**WHAT THIS TASK INVOLVES**:
Retype exactly the lines below, beginning with the first and ending with the line where "Sticky Toffee Pudding (134, 1205)" appears.
========================
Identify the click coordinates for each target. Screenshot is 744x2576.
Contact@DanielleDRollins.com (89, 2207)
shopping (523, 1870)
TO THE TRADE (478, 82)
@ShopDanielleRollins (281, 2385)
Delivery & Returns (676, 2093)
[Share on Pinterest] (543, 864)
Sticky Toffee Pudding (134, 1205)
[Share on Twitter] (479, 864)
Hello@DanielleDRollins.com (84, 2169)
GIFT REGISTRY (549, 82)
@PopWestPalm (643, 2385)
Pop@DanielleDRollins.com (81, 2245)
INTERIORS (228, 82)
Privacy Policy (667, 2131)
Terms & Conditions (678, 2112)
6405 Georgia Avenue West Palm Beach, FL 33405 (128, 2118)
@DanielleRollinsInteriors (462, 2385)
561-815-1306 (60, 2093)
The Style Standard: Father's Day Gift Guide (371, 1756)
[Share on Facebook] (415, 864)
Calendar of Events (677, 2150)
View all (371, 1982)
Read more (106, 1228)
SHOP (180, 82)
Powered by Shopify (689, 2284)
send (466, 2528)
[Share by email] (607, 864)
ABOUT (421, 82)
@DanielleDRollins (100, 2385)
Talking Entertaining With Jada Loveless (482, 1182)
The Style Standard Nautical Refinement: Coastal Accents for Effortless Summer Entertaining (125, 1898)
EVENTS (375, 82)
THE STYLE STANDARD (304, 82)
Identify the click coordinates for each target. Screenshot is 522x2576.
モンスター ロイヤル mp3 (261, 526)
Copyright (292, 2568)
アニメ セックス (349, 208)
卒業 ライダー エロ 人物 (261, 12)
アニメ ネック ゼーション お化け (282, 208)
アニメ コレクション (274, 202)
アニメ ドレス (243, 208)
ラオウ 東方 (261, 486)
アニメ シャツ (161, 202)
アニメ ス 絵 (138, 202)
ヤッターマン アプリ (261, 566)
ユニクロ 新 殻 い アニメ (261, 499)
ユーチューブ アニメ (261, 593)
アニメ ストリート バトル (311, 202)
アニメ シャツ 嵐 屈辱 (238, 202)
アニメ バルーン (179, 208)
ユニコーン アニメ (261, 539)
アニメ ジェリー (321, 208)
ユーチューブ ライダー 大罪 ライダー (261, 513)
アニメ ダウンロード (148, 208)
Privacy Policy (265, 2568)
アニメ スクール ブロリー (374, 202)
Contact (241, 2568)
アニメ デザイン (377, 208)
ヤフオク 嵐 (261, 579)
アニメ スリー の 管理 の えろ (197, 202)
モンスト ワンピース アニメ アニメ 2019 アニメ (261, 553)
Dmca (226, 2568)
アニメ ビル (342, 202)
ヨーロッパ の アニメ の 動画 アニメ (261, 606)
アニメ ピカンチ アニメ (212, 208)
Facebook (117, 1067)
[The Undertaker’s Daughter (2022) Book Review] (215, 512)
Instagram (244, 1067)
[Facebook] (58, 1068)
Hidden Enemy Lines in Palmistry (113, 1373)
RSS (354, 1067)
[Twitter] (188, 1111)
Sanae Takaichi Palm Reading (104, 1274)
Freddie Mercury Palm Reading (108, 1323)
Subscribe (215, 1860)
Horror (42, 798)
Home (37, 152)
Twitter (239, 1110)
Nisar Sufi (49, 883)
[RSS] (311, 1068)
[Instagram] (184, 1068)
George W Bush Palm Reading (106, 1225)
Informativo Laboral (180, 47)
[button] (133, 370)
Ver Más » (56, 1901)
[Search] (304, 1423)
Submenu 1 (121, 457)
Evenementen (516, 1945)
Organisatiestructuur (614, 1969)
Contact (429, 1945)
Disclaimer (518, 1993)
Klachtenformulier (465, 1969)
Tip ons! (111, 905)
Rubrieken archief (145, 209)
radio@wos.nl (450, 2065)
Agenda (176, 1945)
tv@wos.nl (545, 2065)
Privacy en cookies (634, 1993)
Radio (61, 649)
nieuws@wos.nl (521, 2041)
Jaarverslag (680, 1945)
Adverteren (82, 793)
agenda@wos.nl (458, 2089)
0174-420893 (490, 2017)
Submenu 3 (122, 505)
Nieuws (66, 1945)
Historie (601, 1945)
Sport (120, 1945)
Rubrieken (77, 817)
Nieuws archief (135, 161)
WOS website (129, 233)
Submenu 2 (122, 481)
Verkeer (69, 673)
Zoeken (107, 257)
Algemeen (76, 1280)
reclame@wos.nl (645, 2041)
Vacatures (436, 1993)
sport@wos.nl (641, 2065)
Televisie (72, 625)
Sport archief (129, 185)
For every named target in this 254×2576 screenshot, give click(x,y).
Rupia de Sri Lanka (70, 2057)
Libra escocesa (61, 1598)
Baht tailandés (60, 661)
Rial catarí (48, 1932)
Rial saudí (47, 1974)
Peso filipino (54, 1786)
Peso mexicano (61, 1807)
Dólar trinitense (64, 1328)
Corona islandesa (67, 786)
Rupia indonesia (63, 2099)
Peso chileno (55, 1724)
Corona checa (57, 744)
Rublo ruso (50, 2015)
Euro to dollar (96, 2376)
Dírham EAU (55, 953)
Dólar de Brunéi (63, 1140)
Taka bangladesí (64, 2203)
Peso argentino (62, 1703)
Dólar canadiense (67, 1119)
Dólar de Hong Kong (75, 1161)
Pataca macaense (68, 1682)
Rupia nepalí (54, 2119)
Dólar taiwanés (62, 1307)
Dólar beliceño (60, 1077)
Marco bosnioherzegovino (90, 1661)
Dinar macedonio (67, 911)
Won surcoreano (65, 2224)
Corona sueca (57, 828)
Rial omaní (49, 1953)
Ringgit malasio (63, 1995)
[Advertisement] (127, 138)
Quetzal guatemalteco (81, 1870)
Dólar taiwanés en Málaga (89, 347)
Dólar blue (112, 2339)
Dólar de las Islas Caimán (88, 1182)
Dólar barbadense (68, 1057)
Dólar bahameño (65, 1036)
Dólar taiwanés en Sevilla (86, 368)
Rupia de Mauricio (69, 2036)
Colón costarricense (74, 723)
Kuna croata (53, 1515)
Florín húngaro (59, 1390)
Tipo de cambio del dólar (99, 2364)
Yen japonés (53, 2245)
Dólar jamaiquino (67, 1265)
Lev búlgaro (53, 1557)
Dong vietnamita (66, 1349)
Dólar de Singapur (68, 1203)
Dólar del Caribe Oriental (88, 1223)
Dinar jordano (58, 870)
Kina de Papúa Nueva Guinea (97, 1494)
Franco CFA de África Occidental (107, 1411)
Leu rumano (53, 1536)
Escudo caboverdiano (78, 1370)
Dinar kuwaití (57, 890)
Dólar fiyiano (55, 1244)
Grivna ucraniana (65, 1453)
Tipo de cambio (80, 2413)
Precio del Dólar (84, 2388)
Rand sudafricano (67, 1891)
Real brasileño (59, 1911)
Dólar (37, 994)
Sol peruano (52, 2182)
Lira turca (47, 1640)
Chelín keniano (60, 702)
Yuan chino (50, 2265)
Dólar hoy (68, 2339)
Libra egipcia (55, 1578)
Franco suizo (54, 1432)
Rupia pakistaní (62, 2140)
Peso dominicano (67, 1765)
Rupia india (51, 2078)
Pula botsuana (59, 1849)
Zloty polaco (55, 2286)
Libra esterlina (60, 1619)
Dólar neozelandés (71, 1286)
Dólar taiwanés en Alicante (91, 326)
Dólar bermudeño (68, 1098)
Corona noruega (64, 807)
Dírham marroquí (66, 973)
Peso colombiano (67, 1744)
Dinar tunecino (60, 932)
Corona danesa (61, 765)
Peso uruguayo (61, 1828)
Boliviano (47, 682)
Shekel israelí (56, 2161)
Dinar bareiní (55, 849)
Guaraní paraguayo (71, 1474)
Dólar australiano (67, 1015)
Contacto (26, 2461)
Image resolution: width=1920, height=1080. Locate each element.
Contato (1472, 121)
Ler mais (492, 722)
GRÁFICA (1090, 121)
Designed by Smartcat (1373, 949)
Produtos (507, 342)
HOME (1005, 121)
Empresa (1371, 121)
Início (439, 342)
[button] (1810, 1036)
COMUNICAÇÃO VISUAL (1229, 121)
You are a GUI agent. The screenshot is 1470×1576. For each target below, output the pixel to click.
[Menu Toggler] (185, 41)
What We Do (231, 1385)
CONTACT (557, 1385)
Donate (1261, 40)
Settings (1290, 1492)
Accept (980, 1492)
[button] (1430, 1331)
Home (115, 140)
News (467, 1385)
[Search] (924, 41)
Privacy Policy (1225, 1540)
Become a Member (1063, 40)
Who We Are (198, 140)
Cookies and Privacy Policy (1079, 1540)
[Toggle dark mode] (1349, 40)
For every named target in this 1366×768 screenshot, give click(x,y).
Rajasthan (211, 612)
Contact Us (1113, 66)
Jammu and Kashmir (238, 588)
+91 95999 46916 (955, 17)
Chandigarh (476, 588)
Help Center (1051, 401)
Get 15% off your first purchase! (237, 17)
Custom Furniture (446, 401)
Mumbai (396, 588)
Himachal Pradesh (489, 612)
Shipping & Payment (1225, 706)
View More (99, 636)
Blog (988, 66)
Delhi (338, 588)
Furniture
========================
**SOLUTION FOR THIS TASK**:
Identify the click coordinates for each target. Screenshot is 744x2576.
Contact@DanielleDRollins.com (89, 2207)
shopping (523, 1870)
TO THE TRADE (478, 82)
@ShopDanielleRollins (281, 2385)
Delivery & Returns (676, 2093)
[Share on Pinterest] (543, 864)
Sticky Toffee Pudding (134, 1205)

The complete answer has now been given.